## begin
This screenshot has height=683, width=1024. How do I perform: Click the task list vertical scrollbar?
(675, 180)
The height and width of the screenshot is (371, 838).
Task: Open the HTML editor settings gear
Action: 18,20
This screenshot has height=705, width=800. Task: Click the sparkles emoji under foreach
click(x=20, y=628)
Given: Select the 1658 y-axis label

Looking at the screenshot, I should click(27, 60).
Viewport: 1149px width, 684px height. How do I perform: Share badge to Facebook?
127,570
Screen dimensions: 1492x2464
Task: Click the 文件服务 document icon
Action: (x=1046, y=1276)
## end
Instruction ▸ Please set out every line of the entries above as a numbered list, leaving out the blank lines.

Completed exercise ▸
1. This screenshot has height=683, width=1024. How do I perform: Click the task list vertical scrollbar?
2. (675, 180)
3. The height and width of the screenshot is (371, 838).
4. Task: Open the HTML editor settings gear
5. Action: 18,20
6. This screenshot has height=705, width=800. Task: Click the sparkles emoji under foreach
7. click(x=20, y=628)
8. Given: Select the 1658 y-axis label
9. Looking at the screenshot, I should click(27, 60).
10. Viewport: 1149px width, 684px height. How do I perform: Share badge to Facebook?
11. 127,570
12. Screen dimensions: 1492x2464
13. Task: Click the 文件服务 document icon
14. Action: (x=1046, y=1276)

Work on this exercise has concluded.